▸ Your assignment
Retype the material, please. Every line must match.

▸ Information shown
☆ ☆ ☆ ☆ ☆ ☆ ☆

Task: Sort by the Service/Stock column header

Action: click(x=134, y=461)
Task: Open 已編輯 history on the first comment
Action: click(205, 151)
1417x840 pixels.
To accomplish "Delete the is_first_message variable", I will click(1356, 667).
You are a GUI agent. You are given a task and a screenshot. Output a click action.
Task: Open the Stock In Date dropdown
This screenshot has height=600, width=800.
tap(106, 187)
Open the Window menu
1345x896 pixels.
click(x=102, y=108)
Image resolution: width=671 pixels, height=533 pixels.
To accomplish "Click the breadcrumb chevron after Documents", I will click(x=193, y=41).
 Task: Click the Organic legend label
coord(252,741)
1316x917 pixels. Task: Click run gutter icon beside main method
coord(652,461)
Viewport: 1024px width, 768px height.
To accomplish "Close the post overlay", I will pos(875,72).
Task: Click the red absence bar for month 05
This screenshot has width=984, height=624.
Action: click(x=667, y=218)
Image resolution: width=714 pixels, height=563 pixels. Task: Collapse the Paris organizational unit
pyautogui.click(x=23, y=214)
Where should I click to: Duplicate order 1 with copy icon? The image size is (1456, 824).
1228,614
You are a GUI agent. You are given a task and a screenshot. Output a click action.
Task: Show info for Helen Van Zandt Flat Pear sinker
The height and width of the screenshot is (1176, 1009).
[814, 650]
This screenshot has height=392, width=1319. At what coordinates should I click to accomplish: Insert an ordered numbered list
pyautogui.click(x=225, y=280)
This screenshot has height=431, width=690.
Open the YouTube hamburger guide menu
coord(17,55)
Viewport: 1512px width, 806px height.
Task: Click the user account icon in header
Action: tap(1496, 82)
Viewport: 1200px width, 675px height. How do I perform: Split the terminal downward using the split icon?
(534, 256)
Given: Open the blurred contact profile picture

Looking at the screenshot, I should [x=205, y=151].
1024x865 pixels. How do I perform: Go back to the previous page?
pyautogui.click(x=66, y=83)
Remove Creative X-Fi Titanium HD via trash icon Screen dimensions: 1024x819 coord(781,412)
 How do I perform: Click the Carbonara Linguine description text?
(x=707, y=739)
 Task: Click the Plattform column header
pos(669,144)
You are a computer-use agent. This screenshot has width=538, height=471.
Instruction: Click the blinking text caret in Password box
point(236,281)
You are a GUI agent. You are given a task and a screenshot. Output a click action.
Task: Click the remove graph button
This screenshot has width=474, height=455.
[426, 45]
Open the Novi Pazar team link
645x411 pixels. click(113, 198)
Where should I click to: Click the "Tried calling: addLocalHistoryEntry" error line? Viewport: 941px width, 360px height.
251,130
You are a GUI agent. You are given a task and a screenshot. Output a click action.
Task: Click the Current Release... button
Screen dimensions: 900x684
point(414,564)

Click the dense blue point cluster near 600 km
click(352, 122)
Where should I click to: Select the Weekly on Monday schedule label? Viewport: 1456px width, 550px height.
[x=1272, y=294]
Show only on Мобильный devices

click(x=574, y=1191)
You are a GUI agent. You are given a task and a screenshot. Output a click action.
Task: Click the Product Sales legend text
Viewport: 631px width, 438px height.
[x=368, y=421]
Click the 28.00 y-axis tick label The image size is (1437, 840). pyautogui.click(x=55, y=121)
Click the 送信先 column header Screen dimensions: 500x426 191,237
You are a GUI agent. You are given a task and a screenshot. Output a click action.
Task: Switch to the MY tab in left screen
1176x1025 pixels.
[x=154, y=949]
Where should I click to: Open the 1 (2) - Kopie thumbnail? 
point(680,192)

☆ ☆ ☆ ☆ ☆ ☆ ☆

▸ Reply
Task: Sort by the Service/Stock column header

Action: click(x=134, y=461)
Task: Open 已編輯 history on the first comment
Action: click(205, 151)
1417x840 pixels.
To accomplish "Delete the is_first_message variable", I will click(1356, 667).
You are a GUI agent. You are given a task and a screenshot. Output a click action.
Task: Open the Stock In Date dropdown
This screenshot has height=600, width=800.
tap(106, 187)
Open the Window menu
1345x896 pixels.
click(x=102, y=108)
Image resolution: width=671 pixels, height=533 pixels.
To accomplish "Click the breadcrumb chevron after Documents", I will click(x=193, y=41).
 Task: Click the Organic legend label
coord(252,741)
1316x917 pixels. Task: Click run gutter icon beside main method
coord(652,461)
Viewport: 1024px width, 768px height.
To accomplish "Close the post overlay", I will pos(875,72).
Task: Click the red absence bar for month 05
This screenshot has width=984, height=624.
Action: click(x=667, y=218)
Image resolution: width=714 pixels, height=563 pixels. Task: Collapse the Paris organizational unit
pyautogui.click(x=23, y=214)
Where should I click to: Duplicate order 1 with copy icon? The image size is (1456, 824).
1228,614
You are a GUI agent. You are given a task and a screenshot. Output a click action.
Task: Show info for Helen Van Zandt Flat Pear sinker
The height and width of the screenshot is (1176, 1009).
[814, 650]
This screenshot has height=392, width=1319. At what coordinates should I click to accomplish: Insert an ordered numbered list
pyautogui.click(x=225, y=280)
This screenshot has height=431, width=690.
Open the YouTube hamburger guide menu
coord(17,55)
Viewport: 1512px width, 806px height.
Task: Click the user account icon in header
Action: tap(1496, 82)
Viewport: 1200px width, 675px height. How do I perform: Split the terminal downward using the split icon?
(534, 256)
Given: Open the blurred contact profile picture

Looking at the screenshot, I should [x=205, y=151].
1024x865 pixels. How do I perform: Go back to the previous page?
pyautogui.click(x=66, y=83)
Remove Creative X-Fi Titanium HD via trash icon Screen dimensions: 1024x819 coord(781,412)
 How do I perform: Click the Carbonara Linguine description text?
(x=707, y=739)
 Task: Click the Plattform column header
pos(669,144)
You are a computer-use agent. This screenshot has width=538, height=471.
Instruction: Click the blinking text caret in Password box
point(236,281)
You are a GUI agent. You are given a task and a screenshot. Output a click action.
Task: Click the remove graph button
This screenshot has width=474, height=455.
[426, 45]
Open the Novi Pazar team link
645x411 pixels. click(113, 198)
Where should I click to: Click the "Tried calling: addLocalHistoryEntry" error line? Viewport: 941px width, 360px height.
251,130
You are a GUI agent. You are given a task and a screenshot. Output a click action.
Task: Click the Current Release... button
Screen dimensions: 900x684
point(414,564)

Click the dense blue point cluster near 600 km
click(352, 122)
Where should I click to: Select the Weekly on Monday schedule label? Viewport: 1456px width, 550px height.
[x=1272, y=294]
Show only on Мобильный devices

click(x=574, y=1191)
You are a GUI agent. You are given a task and a screenshot. Output a click action.
Task: Click the Product Sales legend text
Viewport: 631px width, 438px height.
[x=368, y=421]
Click the 28.00 y-axis tick label The image size is (1437, 840). pyautogui.click(x=55, y=121)
Click the 送信先 column header Screen dimensions: 500x426 191,237
You are a GUI agent. You are given a task and a screenshot. Output a click action.
Task: Switch to the MY tab in left screen
1176x1025 pixels.
[x=154, y=949]
Where should I click to: Open the 1 (2) - Kopie thumbnail? 
point(680,192)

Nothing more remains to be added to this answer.